*** Extracted material

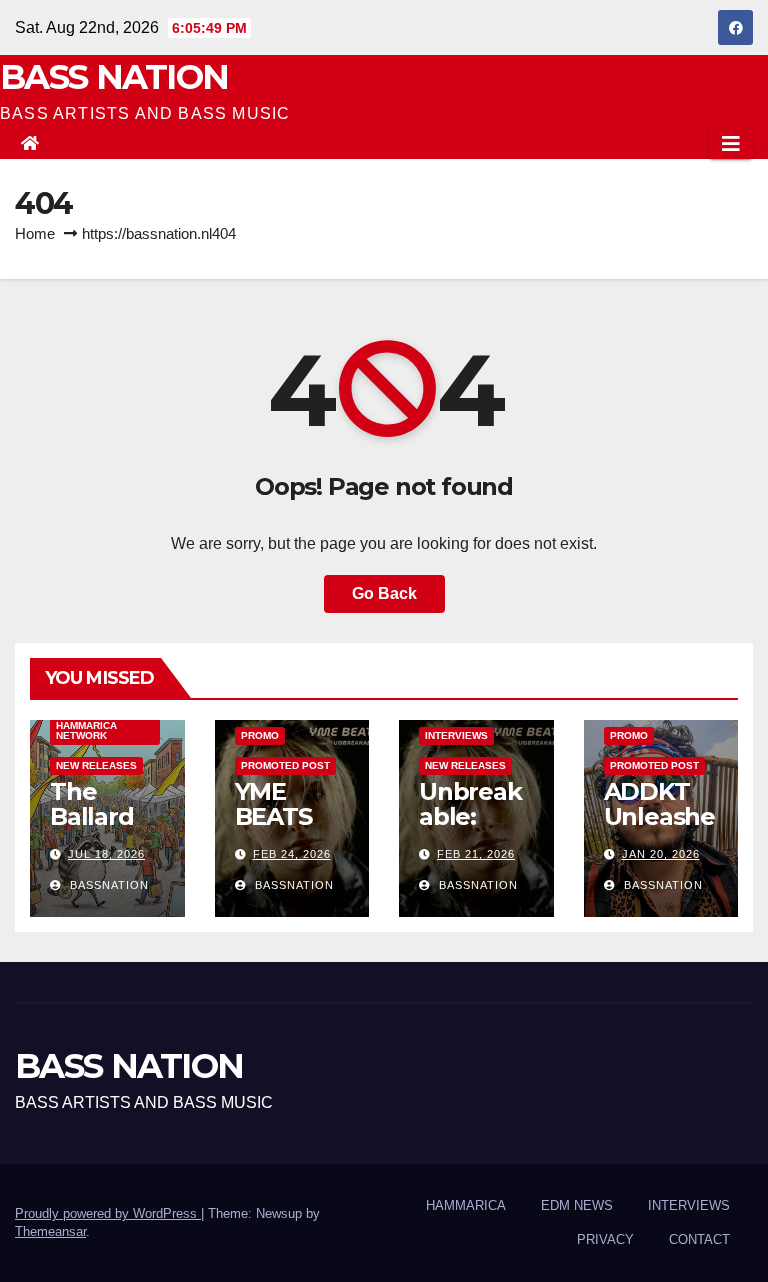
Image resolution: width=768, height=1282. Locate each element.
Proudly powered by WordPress (108, 1213)
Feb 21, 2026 (476, 854)
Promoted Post (285, 765)
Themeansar (50, 1231)
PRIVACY (605, 1239)
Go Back (384, 593)
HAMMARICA (466, 1205)
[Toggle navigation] (731, 144)
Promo (260, 735)
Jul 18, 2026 (106, 854)
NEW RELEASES (96, 765)
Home (35, 233)
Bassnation (107, 885)
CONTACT (699, 1239)
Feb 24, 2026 (292, 854)
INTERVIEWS (456, 735)
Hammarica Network (86, 730)
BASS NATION (114, 77)
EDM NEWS (577, 1205)
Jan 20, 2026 (661, 854)
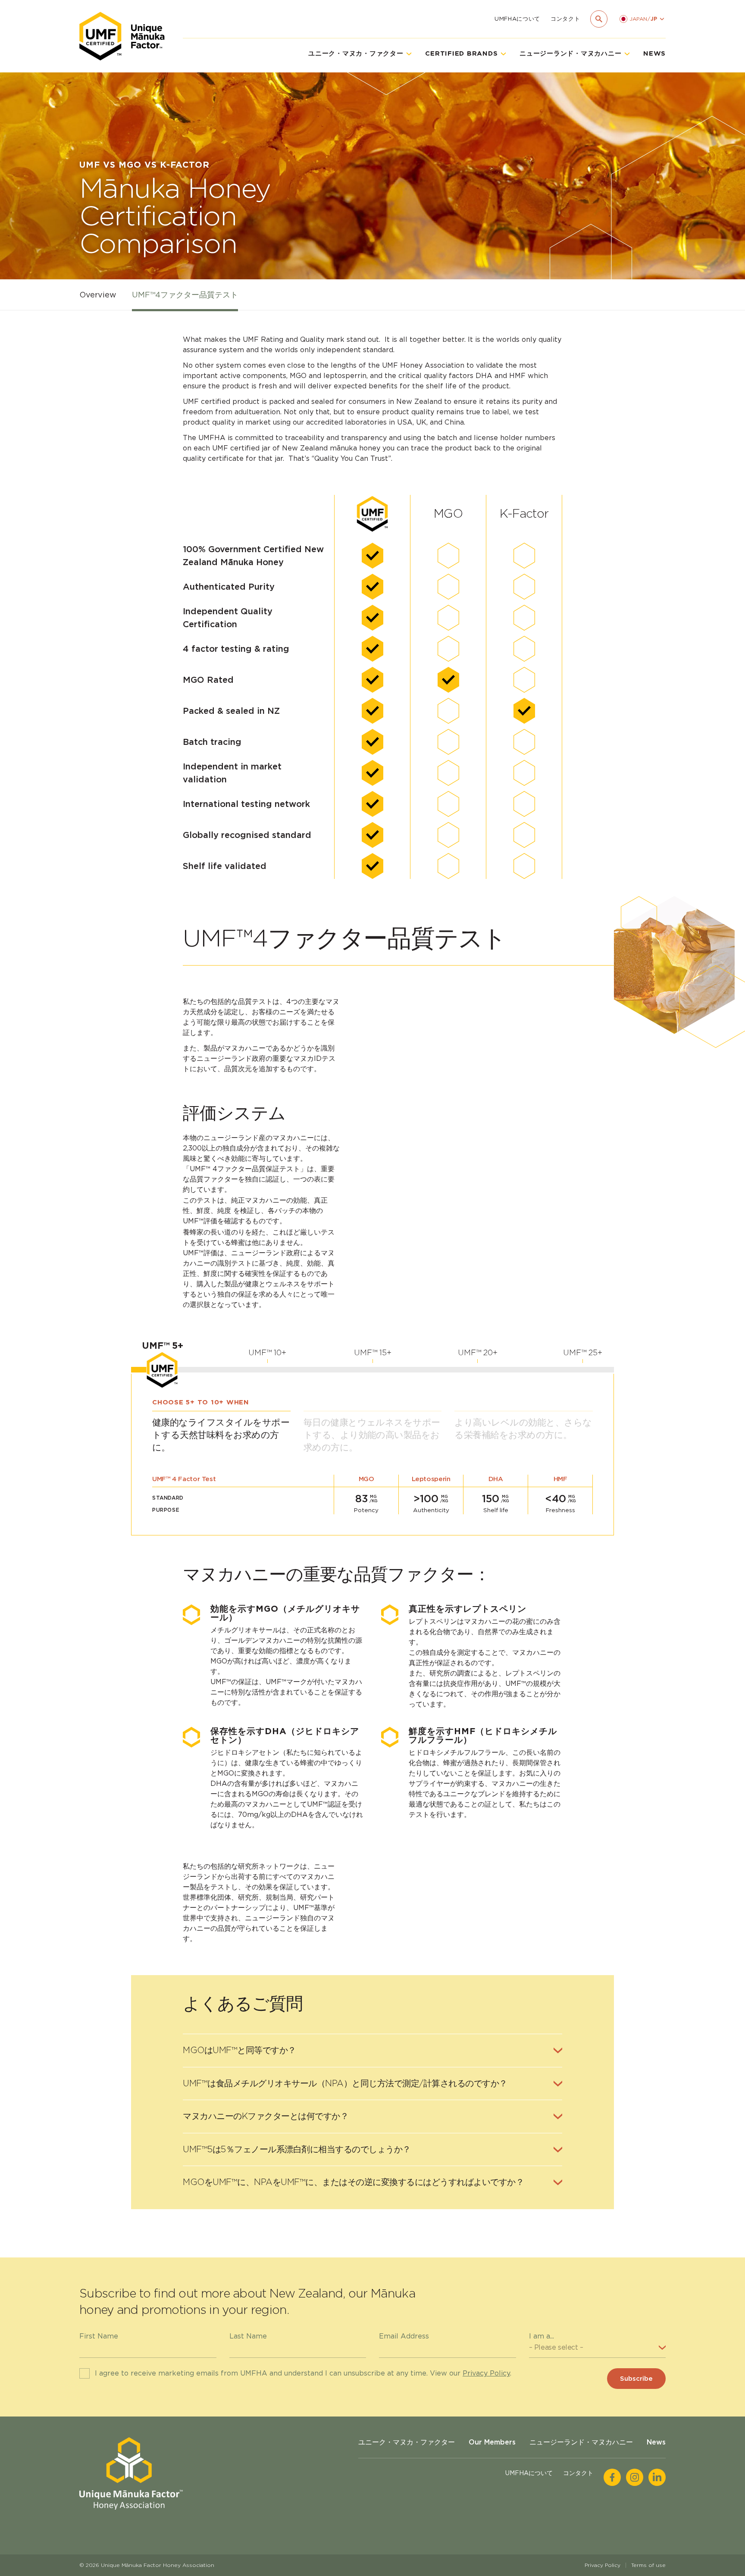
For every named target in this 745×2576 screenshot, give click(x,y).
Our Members (492, 2442)
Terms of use (648, 2565)
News (654, 53)
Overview (97, 294)
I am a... (541, 2336)
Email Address (404, 2336)
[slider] (162, 1369)
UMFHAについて (517, 19)
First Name (98, 2336)
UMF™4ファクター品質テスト (185, 294)
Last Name (248, 2336)
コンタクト (565, 19)
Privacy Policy (486, 2373)
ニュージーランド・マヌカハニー (581, 2442)
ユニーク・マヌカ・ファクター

******

■ What is being asked ■
Only the lines from the one bearing "For every named" through the end of the entries above belong in the answer, each one exactly as given.

■ Response area ■
For every named target in this 745×2576 screenshot, give click(x,y).
Our Members (492, 2442)
Terms of use (648, 2565)
News (654, 53)
Overview (97, 294)
I am a... (541, 2336)
Email Address (404, 2336)
[slider] (162, 1369)
UMFHAについて (517, 19)
First Name (98, 2336)
UMF™4ファクター品質テスト (185, 294)
Last Name (248, 2336)
コンタクト (565, 19)
Privacy Policy (486, 2373)
ニュージーランド・マヌカハニー (581, 2442)
ユニーク・マヌカ・ファクター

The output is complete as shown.